A survey conducted earlier this year by the market research company YouGov reveals that almost half (47%) of UK adults now use their personal smartphone, laptop or tablet computer for work purposes. Worryingly, according to the Information Commissioner’s Office “less than 3 in 10 who do so are provided with guidance on how their devices should be used in this capacity, raising concerns that people may not understand how to look after the personal information accessed and stored on these devices.”
In the past lawyers were neither able nor expected to be in contact with clients when they were out of the office. Now that we live in an “always on” age a client expects to be able to contact his/her lawyer pretty much constantly on demand. If they are not able to do this might they consider using a lawyer that they can be in contact with? In this era of constant communication many lawyers have taken it upon themselves to circumvent procedures and to use their own smartphones, tablets and laptops to help them communicate better with their clients and to stay up to date with case loads.

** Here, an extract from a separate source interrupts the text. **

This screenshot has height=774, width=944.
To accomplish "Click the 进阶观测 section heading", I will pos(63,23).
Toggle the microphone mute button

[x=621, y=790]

While this can be seen as a conscientious and diligent move, it also carries risks of the integrity of corporate and personal data. What happens if an employee leaves a smartphone or laptop on a train with corporate data on it for example? Could your client confidentiality potentially be compromised? And who pays for the equipment, repair costs, subscription costs etc?
Darren Gower, Head of Marketing for LSSA member company Eclipse Legal Systems comments: “BYOD is all well and good, but there is an issue of disconnection – firms need to make sure that the devices used are integrated with the core case / matter / practice management solutions used in the office. The risk is that the benefit of BYOD is outweighed by potential duplication of effort, if the lawyer’s device and the firm’s main systems do not talk to each other.” He goes on to give the advice: What is needed is a technology / system that presents selected data from the main office systems to fee earners, and lets them access information securely, consistently and across any available device (including the myriad of smartphones, tablets, etc).
Analyst David Johnston from RBP Ltd has strong views on BYOD: “The challenge from BYOD is really a cultural one …. Adopting the mind set of getting the security to cope with all comers – and probably especially the dodgy ones – is a nightmare in complex commercial law practice, but that’s the challenge. The esoteric spec, sharing complex data and licences with external niche players – and yes, the use with spouses and kids in odd locations with exposure to all sorts of ‘social’ risks to boot – is simply not going to go away. It is more likely to become the norm for the partners you really need – the ones who know how to drive new business. Get it right and you stay in the game. Hunker down, and you just reinforce the perceptions of your firm as one of the ‘also-rans’. Complicate it and delay it at your peril.”
It’s clear that BYOD technology is here to stay. People need to feel comfortable with the technology that they are using, and that normally means that they want to use their own devices. Law firms need to tap into the BYOD culture, maximising the opportunities whilst observing the related security and data protection issues. So, as a law firm, how do you monitor and control the private use of technology? To help, the Information Commissioner’s office has recently issued a set of guidelines and some of the key points to consider are a policy which covers the following points can be seen online:
* Who will be responsible for monitoring the policy?
* What type of personal data can be processed on the personal device and if it is stored on the device how can this be safely deleted when not in use?
* Strong passwords to secure devices
* Automatic locks on devices to prevent unauthorised access of information, ensure the user knows when to delete information and maintaining a separation between personal data and data used for the purposes of work
* Which documents are allowed to be accessed through a personal device?
* How controls can be put in place if the device is lost of stolen
* Who pays for the cost of maintaining the device if it is being used for work purposes?
* What happens on termination of employment?